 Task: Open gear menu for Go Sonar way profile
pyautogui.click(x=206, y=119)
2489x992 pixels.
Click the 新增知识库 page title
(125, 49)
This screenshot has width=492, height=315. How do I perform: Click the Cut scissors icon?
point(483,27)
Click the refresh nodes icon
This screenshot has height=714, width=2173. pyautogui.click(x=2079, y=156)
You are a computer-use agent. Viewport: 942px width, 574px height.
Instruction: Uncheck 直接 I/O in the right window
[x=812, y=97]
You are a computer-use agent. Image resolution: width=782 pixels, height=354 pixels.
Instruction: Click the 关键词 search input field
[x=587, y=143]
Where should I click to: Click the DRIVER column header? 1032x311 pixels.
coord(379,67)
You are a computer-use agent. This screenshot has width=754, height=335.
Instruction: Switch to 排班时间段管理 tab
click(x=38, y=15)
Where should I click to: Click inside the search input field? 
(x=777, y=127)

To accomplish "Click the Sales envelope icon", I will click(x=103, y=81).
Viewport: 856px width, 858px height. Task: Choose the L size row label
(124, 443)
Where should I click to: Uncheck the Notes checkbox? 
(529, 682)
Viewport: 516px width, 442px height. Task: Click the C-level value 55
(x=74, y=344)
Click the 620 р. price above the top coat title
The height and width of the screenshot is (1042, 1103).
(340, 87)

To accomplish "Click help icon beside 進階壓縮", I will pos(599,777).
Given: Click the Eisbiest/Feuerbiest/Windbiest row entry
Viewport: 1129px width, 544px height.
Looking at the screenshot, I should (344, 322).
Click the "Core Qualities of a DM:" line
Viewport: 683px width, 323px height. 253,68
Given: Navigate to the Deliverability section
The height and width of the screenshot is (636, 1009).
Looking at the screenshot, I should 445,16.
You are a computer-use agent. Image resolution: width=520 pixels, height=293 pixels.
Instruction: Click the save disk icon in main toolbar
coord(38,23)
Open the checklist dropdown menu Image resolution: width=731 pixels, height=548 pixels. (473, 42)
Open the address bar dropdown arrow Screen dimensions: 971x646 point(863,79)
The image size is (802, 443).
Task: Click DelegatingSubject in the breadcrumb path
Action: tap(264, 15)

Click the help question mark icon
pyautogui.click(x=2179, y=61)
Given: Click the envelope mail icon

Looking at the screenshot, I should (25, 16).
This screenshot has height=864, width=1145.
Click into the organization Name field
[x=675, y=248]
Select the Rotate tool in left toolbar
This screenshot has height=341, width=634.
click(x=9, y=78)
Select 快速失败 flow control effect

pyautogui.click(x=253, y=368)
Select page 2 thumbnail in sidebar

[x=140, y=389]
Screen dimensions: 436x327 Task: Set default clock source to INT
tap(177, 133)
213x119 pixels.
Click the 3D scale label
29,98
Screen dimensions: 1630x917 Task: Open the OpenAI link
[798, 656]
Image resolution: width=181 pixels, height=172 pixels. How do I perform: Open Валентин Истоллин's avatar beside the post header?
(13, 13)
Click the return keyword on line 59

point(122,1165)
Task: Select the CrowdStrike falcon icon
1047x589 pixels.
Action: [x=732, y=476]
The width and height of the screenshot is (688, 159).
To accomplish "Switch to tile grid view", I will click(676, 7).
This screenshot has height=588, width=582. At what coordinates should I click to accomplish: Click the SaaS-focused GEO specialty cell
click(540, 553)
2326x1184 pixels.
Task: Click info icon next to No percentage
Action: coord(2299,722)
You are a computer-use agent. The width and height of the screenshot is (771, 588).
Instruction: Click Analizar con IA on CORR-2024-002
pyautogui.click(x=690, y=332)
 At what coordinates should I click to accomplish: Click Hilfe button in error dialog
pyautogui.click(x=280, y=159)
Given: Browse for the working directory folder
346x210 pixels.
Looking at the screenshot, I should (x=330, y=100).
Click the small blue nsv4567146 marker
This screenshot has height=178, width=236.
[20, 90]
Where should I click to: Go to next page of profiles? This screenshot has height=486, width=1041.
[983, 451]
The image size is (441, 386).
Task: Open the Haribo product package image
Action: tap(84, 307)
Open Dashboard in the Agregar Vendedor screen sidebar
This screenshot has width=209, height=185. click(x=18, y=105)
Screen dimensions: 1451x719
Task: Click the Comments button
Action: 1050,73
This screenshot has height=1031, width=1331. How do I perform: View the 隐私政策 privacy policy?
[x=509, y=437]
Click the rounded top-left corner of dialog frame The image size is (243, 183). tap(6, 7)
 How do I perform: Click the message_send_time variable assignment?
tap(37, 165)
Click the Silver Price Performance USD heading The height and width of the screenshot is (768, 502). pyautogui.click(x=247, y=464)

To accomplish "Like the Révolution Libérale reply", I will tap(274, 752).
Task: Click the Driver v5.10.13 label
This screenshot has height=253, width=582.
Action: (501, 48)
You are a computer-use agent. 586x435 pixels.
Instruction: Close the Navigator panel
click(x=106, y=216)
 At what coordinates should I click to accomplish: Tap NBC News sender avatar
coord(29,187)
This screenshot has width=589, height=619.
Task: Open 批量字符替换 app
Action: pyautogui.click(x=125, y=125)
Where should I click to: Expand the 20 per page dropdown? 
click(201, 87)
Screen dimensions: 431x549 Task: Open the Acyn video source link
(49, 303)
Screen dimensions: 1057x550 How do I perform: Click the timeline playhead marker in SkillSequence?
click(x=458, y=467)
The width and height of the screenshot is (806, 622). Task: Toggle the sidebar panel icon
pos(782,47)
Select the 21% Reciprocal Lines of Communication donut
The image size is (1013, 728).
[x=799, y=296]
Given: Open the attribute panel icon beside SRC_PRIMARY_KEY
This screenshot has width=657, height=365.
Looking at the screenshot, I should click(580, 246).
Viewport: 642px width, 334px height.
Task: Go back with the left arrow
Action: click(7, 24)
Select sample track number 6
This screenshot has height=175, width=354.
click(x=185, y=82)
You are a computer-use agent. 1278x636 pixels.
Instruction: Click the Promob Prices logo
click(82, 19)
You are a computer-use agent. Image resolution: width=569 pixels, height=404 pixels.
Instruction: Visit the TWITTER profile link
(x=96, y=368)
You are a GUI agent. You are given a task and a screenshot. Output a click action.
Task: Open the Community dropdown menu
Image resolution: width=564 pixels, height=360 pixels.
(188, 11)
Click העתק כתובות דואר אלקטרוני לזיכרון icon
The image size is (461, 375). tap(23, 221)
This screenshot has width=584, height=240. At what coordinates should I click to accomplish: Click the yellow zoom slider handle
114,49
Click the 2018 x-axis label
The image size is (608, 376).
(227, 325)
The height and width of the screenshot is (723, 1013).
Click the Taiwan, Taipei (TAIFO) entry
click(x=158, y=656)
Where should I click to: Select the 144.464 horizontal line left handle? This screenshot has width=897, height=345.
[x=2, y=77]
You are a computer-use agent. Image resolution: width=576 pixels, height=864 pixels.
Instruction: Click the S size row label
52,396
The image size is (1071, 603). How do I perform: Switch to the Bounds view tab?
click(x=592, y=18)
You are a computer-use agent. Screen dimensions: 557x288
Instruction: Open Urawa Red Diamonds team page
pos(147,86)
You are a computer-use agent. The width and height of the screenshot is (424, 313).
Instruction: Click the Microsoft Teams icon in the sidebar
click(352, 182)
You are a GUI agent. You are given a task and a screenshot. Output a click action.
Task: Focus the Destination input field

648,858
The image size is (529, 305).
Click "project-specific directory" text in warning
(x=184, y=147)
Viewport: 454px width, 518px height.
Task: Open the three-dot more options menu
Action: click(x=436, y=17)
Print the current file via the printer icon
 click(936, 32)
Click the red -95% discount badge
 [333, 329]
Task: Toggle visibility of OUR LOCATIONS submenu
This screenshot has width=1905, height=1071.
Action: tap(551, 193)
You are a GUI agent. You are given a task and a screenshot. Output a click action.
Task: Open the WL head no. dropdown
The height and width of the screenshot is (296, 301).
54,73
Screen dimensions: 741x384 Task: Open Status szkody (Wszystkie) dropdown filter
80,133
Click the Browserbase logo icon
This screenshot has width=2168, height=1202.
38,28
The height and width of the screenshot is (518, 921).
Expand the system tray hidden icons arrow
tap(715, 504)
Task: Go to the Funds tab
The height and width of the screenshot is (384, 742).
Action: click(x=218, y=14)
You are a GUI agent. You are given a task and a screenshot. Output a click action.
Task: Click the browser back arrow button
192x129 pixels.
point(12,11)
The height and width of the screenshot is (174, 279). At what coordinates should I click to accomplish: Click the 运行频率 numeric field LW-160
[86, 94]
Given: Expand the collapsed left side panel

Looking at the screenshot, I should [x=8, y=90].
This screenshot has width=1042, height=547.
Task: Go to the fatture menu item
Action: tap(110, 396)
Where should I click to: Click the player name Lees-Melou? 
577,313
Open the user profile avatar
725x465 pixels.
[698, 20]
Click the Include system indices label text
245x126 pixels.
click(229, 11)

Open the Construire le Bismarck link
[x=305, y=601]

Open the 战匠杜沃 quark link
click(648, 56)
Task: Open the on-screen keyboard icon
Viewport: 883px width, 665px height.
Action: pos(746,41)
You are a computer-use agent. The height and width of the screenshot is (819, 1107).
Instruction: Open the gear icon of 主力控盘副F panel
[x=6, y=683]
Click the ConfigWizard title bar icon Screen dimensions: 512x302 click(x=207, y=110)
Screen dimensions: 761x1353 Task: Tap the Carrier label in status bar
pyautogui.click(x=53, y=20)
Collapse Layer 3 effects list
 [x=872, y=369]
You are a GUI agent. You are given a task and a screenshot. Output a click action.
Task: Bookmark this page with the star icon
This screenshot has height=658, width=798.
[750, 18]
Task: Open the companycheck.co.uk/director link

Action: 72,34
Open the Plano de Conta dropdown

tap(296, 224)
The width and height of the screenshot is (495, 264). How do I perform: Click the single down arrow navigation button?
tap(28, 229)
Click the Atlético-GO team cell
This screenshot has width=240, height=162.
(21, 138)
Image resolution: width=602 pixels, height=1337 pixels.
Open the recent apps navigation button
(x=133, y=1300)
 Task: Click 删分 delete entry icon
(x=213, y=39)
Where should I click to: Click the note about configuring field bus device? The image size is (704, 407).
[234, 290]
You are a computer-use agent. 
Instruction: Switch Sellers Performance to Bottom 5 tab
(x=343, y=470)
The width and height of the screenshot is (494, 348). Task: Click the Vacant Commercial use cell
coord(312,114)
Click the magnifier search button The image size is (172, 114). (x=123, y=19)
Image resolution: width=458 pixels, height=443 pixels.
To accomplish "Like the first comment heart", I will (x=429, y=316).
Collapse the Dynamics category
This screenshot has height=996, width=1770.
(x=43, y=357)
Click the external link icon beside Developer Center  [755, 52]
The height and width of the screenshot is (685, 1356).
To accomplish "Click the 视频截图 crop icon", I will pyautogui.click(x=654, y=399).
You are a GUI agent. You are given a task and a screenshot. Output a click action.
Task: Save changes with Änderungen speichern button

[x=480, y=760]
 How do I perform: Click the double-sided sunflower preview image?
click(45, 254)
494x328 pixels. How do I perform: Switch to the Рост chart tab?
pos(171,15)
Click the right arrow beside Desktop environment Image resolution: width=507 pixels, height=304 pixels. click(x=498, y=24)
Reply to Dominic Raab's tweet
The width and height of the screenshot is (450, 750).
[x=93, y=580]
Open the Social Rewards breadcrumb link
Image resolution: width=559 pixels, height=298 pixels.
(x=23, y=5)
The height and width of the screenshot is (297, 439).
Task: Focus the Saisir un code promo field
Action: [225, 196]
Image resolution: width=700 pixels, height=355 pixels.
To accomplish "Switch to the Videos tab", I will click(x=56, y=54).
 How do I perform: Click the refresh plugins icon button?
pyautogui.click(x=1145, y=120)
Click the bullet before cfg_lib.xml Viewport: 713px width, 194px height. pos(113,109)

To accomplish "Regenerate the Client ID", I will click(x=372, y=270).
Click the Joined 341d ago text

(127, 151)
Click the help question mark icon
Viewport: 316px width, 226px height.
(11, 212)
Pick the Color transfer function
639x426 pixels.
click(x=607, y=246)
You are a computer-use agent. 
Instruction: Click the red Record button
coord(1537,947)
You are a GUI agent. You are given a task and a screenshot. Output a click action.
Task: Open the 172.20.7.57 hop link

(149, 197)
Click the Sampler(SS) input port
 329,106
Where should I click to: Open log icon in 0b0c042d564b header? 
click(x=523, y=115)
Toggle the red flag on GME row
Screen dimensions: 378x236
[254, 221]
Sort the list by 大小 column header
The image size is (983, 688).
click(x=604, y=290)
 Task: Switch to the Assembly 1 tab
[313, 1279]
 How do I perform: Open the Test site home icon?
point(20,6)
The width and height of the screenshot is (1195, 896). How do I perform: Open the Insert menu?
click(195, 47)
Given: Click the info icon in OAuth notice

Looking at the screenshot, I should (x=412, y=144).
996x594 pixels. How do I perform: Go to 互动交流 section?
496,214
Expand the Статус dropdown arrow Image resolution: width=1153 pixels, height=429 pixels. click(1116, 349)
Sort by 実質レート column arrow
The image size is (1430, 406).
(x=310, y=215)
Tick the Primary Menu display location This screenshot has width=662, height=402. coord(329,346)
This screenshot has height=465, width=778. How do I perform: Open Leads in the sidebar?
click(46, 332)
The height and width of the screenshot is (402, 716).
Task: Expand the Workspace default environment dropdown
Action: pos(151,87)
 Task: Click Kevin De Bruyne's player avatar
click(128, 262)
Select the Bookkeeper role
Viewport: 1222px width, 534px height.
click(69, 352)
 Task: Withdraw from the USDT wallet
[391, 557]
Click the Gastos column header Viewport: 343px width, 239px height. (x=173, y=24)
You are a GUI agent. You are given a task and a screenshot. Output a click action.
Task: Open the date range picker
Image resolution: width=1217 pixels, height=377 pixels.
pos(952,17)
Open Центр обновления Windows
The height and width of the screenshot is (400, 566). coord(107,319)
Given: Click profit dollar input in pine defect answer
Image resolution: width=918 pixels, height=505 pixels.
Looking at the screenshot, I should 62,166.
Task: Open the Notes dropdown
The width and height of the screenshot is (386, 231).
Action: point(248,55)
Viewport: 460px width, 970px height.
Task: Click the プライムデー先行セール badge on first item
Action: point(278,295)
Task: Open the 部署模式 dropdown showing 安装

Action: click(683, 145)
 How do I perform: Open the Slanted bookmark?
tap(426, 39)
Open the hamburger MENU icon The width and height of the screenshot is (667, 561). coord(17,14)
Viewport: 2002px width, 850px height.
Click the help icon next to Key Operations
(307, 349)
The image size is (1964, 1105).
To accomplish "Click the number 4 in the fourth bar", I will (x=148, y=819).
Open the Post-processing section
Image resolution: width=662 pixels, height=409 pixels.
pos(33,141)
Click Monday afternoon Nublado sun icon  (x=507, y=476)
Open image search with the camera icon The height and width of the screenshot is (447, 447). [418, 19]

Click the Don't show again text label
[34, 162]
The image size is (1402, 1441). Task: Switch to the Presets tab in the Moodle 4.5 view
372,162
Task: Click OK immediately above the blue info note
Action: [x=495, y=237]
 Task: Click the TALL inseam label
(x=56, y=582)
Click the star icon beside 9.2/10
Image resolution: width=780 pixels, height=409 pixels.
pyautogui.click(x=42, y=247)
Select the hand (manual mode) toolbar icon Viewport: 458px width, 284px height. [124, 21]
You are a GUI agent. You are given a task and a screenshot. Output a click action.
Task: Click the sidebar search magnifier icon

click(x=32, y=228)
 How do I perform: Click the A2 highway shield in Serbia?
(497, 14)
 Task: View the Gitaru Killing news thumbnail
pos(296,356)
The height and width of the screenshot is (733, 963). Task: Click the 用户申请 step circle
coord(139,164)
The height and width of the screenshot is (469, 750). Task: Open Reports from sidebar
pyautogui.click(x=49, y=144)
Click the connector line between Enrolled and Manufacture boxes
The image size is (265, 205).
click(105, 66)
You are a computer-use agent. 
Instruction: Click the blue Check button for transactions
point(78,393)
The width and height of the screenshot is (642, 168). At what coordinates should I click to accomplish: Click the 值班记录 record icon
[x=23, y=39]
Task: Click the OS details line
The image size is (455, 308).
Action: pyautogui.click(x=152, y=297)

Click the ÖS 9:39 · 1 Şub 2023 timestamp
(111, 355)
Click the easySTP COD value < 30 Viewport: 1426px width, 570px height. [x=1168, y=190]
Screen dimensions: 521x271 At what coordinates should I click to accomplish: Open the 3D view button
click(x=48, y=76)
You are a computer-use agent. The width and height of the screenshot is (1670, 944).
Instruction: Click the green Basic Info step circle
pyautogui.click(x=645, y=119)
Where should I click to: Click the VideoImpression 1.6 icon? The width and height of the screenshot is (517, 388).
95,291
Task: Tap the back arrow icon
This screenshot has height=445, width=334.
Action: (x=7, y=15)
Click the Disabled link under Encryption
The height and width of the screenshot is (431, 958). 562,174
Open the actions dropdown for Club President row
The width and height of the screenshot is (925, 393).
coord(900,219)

Exercise aim: Starting at the line that contains "The width and height of the screenshot is (642, 168)." and ending at the line that contains "Click the easySTP", write those entries out again, switching "timestamp" to "time label" and leaving everything else unchanged.

Answer for the task:
The width and height of the screenshot is (642, 168). At what coordinates should I click to accomplish: Click the 值班记录 record icon
[x=23, y=39]
Task: Click the OS details line
The image size is (455, 308).
Action: pyautogui.click(x=152, y=297)

Click the ÖS 9:39 · 1 Şub 2023 time label
(111, 355)
Click the easySTP COD value < 30 Viewport: 1426px width, 570px height. [x=1168, y=190]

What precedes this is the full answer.